Chapter One: Princess becomes Queen
Sultana Daoud was born in the scrabbly hill town of Tiaret into a poor Algerian Jewish family at the end of the First World War. Before she was three the little girl had lost her sight from small pox and seemed doomed to a life of insignificance and anonymity. But Sultana (Princess) loved music. For years, while attending a school for the blind, she sang to herself and friends without arousing much interest. But Sultana’s mother was moved by what she heard and approached a master musician, Souad l’Ornais, who operated a music café in the Jewish Quarter of city of Oran, near the Mediterranean coast.
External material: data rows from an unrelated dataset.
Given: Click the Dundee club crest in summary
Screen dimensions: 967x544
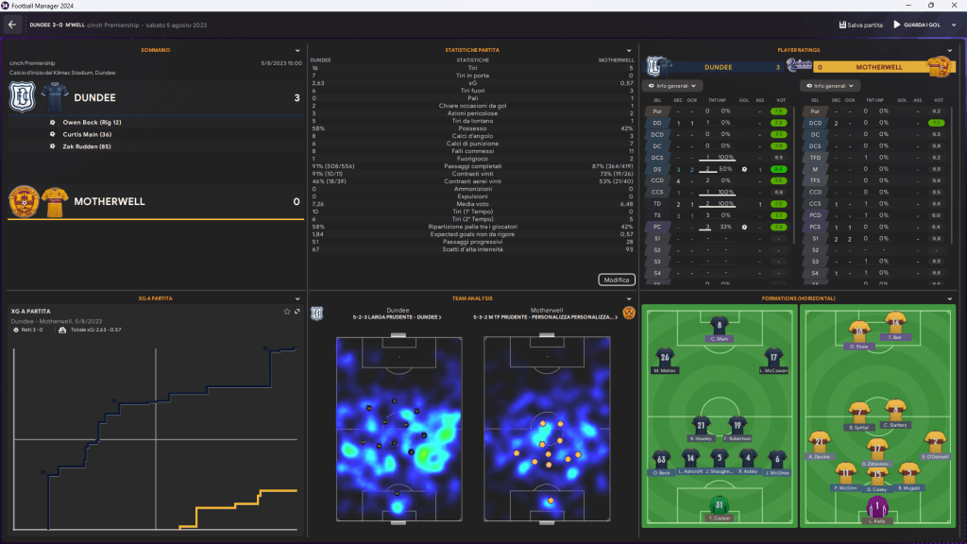Looking at the screenshot, I should [20, 97].
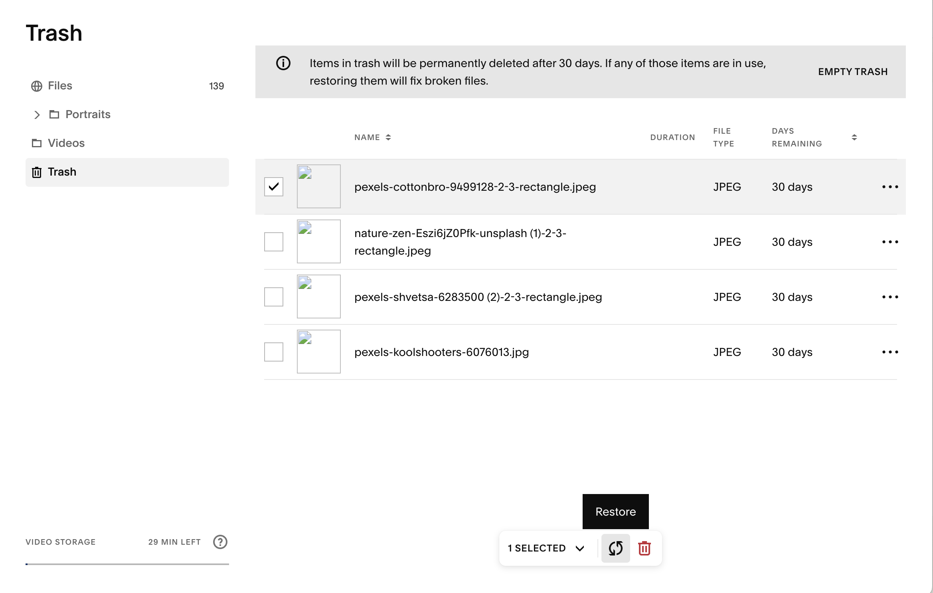This screenshot has height=593, width=933.
Task: Check the nature-zen file checkbox
Action: (274, 242)
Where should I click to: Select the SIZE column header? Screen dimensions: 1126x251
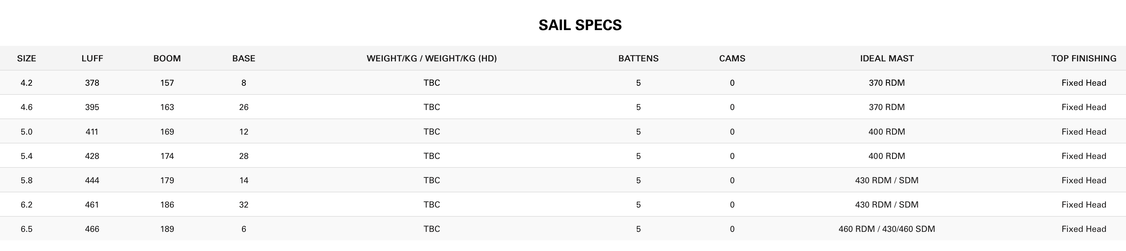27,58
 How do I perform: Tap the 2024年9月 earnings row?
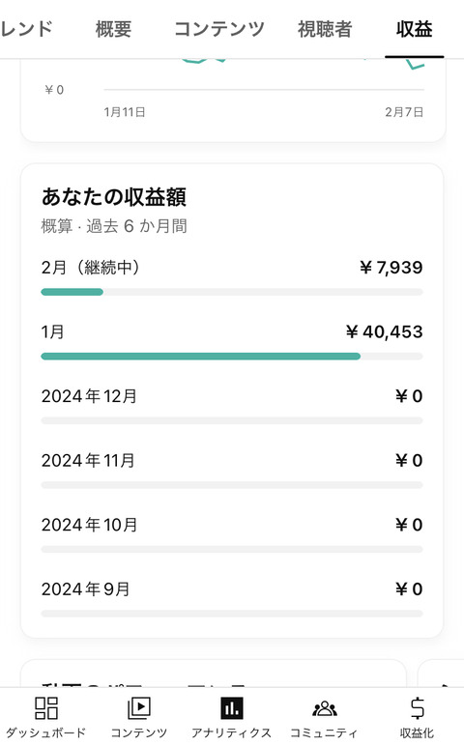coord(232,599)
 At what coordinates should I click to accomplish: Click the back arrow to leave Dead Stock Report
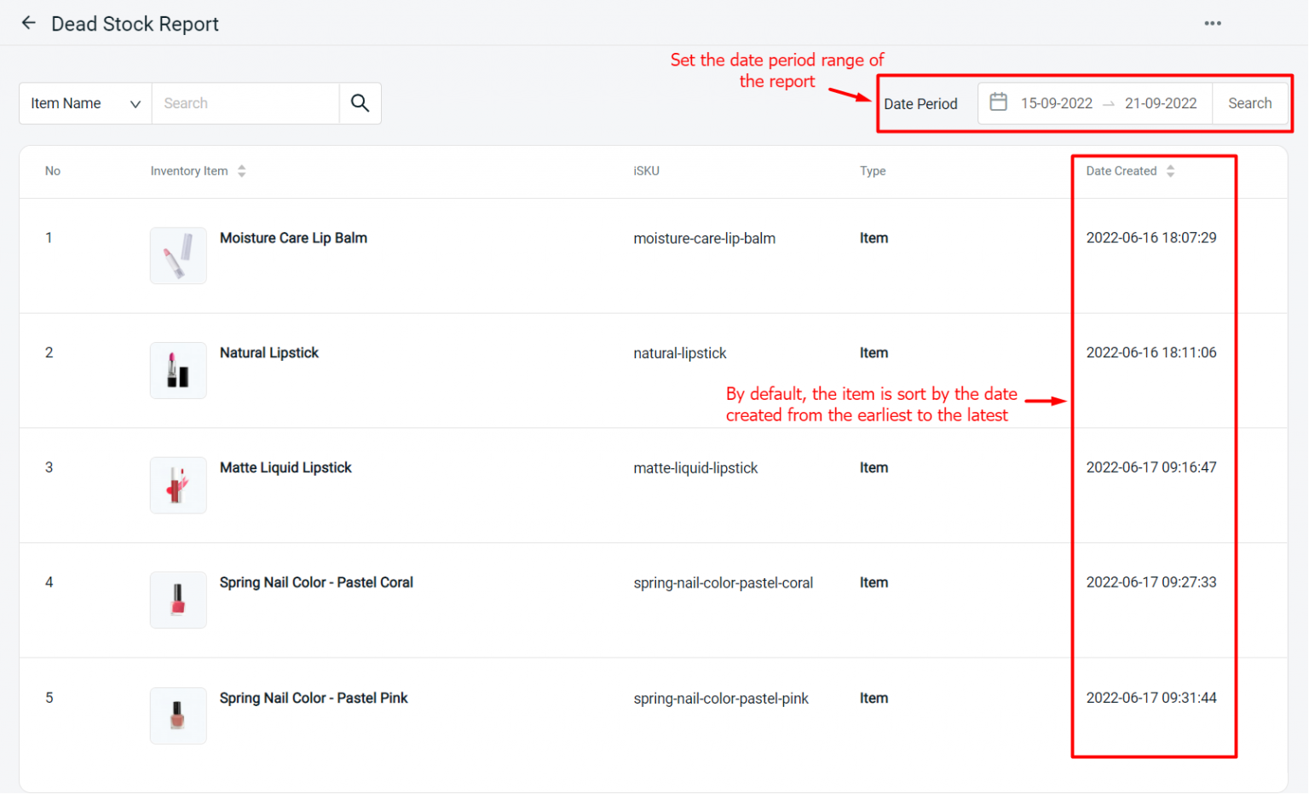(28, 23)
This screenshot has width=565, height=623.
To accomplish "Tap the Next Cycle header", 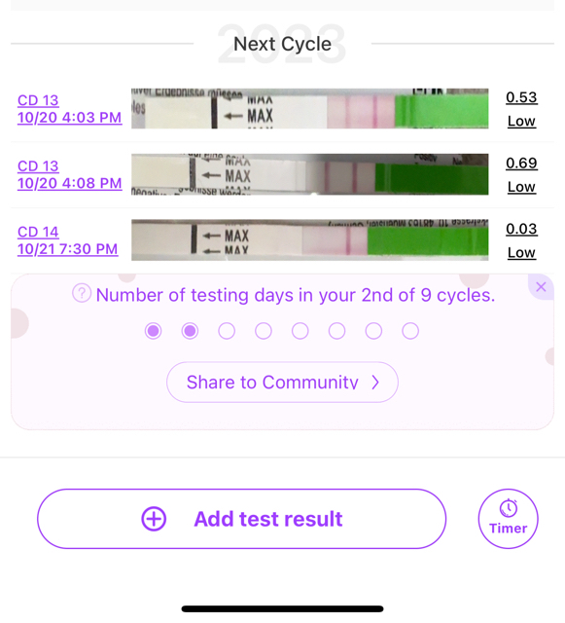I will tap(282, 44).
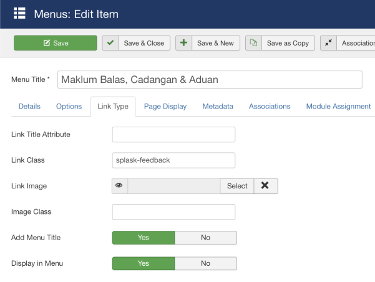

Souad l’Ornais, was a living master of an old musical heritage often referred to as Arab-Andalusian. I quote from the French Israeli writer Pierrette Missika: “Arab-Andalusian music, a unique art form, the love and knowledge of which are transmitted entirely by oral tradition, is not played in Morocco in concert halls, but is performed at festivities, often at family gatherings, where the traditional songs are sung. In this living creation, moving like the sands of the desert, the musician is guided by a master or by the musical community which each year is present at Fez or at Oudja.
“The texts, set to music, were written between the eighth and 15th centuries in classical Arabic form. This classical Arabic, hardly understood by the population at large, is still highly appreciated in Moroccan cultural circles. As for mystical poetry, often connected with Sufism, this is sung outside the mosques, inside which is no singing, unlike the case in the synagogues, where piyyutim (liturgical songs or poems) are part of the ritual. Various themes courtly love, devotional celebrations of the Prophet or of Islam, descriptions of the gardens of Andalusia, of Seville, Granada and the River Guadalquevir, or the nostalgia of the expelled Arabs for Andalusia, which parallels the poignant aspirations of Sephardi Jews were treated by the great Andalusian poets, either in classical Arabic (muwasha, a poetic form originating in Andalusia but formulated in classical Arabic), or in the Andalusian dialect of the period, zajal. The Moroccan Ministry of Culture has recorded the whole of the 14 musical modes (originally 24, each corresponding to an hour of the day), interpreted by great masters.”
Sensing grace, l’Ornais, mentored Sultana in learning the Arab-Andalusian tradition, a mix of folk, semi-historical and spiritual songs, enjoyed by Muslims and Jews equally. She mastered several string instruments and continued to sing, and kept the flame of old Bedouin song streams, like rai, alive. Such a powerful student did the blind Sultana turn out to be, that the Grand Master changed her name to Reinette l’Ornaise (Queenie of Oran). The Princess became a Queen.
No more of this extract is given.